And what do you do in ratelimiting? As I explained, you get 20 that
"enter" and the following are block. The first 20 are already
problematic and you need a plan-B for those that can't enter.
So I suggested a mutex_t around the ioctl() which would act as a rate
limiting. You did not not follow up on that idea.

> spill over here, though, so feel free to follow up with a v+1 on that
> series and I'll happily take a look. Alternatively, if you'd like to
> approach this by providing a patch for Jonathan's issue, that makes
> sense too. So far, the things in front of me are: 1) your patchset
> from last month that has unresolved issues, and 2) Andy's thing, which
> maybe will solve the problem (or it won't?). A third alternative from
> you would be most welcome too.

I made a reply yesterday I think with some numbers yesterday. From my
point of view it is an in-IRQ context/ code that can be avoided. The
RNDADDTOENTCNT is a simple way to hammer on the lock and see how bad it
gets. Things like add_hwgenerator_randomness() don't appear so often so
it is hard to figure out what the worst case can be.
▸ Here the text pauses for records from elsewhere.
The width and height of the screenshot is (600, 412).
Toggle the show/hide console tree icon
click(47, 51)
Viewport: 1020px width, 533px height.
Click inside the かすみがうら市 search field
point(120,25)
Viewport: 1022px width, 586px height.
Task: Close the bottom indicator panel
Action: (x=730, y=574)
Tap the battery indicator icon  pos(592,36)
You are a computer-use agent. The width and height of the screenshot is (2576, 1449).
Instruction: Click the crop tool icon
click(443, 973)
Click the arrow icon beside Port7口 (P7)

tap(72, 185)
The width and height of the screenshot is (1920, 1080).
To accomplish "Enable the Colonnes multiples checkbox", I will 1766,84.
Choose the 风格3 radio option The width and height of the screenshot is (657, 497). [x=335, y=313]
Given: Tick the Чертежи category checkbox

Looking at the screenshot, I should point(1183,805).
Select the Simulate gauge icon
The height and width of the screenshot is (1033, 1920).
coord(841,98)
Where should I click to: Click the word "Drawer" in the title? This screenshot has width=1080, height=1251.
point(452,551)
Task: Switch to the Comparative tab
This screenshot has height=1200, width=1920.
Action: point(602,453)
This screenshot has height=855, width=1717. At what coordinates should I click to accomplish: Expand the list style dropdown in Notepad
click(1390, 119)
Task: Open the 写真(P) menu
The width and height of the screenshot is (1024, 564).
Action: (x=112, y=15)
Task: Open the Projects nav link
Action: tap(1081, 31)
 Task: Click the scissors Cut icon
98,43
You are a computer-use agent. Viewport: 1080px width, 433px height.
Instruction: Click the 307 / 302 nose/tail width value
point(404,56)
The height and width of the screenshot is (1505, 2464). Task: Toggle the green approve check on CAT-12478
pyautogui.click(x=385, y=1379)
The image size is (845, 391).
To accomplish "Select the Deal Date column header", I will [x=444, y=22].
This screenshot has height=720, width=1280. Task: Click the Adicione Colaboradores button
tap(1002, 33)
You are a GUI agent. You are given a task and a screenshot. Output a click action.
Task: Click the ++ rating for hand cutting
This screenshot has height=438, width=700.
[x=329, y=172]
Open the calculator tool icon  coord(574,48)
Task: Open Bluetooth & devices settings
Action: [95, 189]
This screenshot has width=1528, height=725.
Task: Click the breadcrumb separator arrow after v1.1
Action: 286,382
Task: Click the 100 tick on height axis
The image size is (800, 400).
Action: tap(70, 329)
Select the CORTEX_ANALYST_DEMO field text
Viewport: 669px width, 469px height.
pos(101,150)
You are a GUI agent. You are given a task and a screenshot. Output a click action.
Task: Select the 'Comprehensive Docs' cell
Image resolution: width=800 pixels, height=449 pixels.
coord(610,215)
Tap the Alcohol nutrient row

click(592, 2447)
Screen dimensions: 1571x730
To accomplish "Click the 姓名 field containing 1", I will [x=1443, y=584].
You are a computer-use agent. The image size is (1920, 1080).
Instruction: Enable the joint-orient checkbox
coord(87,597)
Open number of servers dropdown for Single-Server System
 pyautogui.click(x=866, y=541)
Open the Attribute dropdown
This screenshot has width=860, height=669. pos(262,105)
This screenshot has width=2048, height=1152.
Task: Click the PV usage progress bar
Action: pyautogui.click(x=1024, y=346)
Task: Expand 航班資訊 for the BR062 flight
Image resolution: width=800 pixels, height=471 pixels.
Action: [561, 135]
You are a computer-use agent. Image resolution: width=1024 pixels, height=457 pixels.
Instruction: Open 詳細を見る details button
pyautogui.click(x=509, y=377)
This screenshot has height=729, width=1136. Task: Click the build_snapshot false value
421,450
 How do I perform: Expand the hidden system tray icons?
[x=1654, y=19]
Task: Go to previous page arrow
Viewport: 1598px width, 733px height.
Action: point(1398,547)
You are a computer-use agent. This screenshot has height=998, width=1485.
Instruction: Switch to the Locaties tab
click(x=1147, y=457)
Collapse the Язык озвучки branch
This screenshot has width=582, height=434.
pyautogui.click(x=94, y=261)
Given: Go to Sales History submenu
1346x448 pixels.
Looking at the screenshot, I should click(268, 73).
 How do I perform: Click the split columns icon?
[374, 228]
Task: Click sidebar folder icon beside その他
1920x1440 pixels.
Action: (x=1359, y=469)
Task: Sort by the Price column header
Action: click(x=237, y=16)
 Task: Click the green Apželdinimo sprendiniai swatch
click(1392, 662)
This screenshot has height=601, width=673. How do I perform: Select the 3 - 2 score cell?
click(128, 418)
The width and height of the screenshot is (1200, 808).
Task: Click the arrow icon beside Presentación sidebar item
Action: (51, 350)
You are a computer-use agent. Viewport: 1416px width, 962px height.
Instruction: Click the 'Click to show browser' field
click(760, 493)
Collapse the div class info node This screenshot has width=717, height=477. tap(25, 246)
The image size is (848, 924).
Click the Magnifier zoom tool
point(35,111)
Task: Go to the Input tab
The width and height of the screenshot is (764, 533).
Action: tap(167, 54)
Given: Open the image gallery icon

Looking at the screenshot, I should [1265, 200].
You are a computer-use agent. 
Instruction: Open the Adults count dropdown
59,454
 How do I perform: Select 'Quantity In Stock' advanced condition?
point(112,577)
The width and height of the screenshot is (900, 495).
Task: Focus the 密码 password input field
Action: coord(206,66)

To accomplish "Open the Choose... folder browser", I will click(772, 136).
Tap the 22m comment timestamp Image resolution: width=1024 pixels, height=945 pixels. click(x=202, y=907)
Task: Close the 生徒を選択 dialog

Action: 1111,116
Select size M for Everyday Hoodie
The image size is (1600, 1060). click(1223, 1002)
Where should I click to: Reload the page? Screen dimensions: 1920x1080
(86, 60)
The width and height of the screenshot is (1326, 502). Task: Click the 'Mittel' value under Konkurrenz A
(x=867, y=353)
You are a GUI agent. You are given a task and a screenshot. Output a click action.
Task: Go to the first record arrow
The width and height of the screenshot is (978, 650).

Please ignore Jonathan report for now. As I tried to explain: This
lockdep report shows a serious problem on PREEMPT_RT. There is _no_ need
to be concerned on a non-PREEMPT_RT kernel. But it should be addressed.
If this gets merged as-is then thanks to the stable tag it will get
backported (again no change for !RT) and will collide with PREEMPT_RT
patch. And as I mentioned, the locking is not working on PREEMPT_RT.